ドワーフ門番のリノットさんより高レベルの人、初めて見た気がする。
あのぽっちゃりさんが言っている秘密兵器っていうのは、この人のことなんだろうか。
周りのモブっぽい男冒険者たちを見ても、4~5レベルほどと粒揃いだがまあその程度なので、多分そうなんだろう。
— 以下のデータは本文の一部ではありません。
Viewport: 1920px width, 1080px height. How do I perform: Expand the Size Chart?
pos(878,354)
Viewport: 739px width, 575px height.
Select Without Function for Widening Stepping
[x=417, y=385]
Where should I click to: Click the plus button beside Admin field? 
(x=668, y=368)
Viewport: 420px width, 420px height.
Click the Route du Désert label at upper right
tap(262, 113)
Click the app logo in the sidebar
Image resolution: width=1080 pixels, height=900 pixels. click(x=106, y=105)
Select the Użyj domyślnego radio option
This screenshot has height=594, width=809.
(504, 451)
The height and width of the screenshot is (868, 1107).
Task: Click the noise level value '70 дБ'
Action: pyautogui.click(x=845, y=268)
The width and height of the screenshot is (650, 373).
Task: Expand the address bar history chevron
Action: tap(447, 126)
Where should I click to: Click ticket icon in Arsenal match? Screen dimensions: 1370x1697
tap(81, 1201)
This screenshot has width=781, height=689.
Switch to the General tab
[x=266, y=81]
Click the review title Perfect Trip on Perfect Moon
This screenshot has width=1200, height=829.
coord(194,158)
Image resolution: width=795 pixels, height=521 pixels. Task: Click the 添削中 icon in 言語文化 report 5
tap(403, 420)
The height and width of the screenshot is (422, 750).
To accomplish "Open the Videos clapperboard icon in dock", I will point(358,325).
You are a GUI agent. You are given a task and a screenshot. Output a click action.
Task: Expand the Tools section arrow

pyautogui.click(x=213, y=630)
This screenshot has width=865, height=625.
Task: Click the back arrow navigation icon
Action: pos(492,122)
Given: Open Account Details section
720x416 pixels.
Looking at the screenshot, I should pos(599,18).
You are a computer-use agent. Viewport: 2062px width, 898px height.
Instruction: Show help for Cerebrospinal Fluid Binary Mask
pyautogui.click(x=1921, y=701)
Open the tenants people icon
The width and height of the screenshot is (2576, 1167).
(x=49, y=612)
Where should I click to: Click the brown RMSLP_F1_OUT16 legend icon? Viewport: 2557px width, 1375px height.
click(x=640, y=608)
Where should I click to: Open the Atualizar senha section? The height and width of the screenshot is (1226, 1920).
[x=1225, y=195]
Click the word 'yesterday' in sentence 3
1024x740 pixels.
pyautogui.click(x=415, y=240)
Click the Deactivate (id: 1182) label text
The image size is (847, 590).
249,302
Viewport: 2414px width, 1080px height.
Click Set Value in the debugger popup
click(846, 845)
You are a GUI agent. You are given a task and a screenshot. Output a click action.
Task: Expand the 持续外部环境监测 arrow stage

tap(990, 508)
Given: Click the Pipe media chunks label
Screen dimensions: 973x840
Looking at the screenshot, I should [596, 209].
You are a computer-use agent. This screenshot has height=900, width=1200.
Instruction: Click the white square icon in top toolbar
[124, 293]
ちなみにぽっちゃりさん自身はというと、当然のように1レベルだった。
ですよねー。
「ぐふふふ……どうする? やるのかやらないのか。土下座するのか、しないのか、さっさと決めるがよいぞ」
なんか口を開くたびに条件が変わってる気がするが、多分気にするだけ無駄だろう。
まあ、泣いて詫びるのも土下座するのもどっちにしろ嫌だし、怖気づいたって思われるのもちょっと癪だし──それに何より、退く理由がないんだよな。
「パメラ、冒険者ランクは?」
「ん? Dランクだけど、なんで?」
うん、Dランク冒険者がパーティにいれば、Cランククエストは受けられる。
問題はないな。
俺はぽっちゃりさんに向かって言う。
「分かった。その勝負、受けてやるよ。──で、どうするんだ? ただ勝負して、勝った負けたって言うだけでもないんだろ?」
いい感じに下衆そうな、ぽっちゃりさんのことだ。
何かいい感じに下衆な賭け項目を、考えているに違いない。
「ぐふふふ……分かっているじゃないか。では、僕ちんが勝った暁には、その二人に一ヶ月間、僕ちんの身の回りの世話をするメイドになってもらおうか」
ぽっちゃりさんは、パメラとティトを舐め回すように見ながら、げへげへと欲望丸出しの顔でそう言ってきた。
俺はそのぽっちゃりさんの言葉に、戦慄する。
こ、こいつ……できるぞ!
絶対に受け入れられないでもない、なんかこう、一応賭けとして成立しそうな、絶妙なラインを突いてきやがった。
ていうか、その勝ち報酬、俺がほしいぞ。
だがしかし、ぐぬぬぬ……俺の方がそれを言っては、このぽっちゃりさん相手の賭けとして成立しない。
「き、貴様……!」
「ぐふふふ……どうした? ほれ、早よそっちが勝ったときの条件を言え」
歯噛みする俺。
優越感に浸るぽっちゃりさん。
まさかの精神的敗北……!
しかし、かと言ってあの赤髪ポニテの綺麗なお姉さんを同じ条件でどうこうしたいと言えるほど、俺は振り切れていない。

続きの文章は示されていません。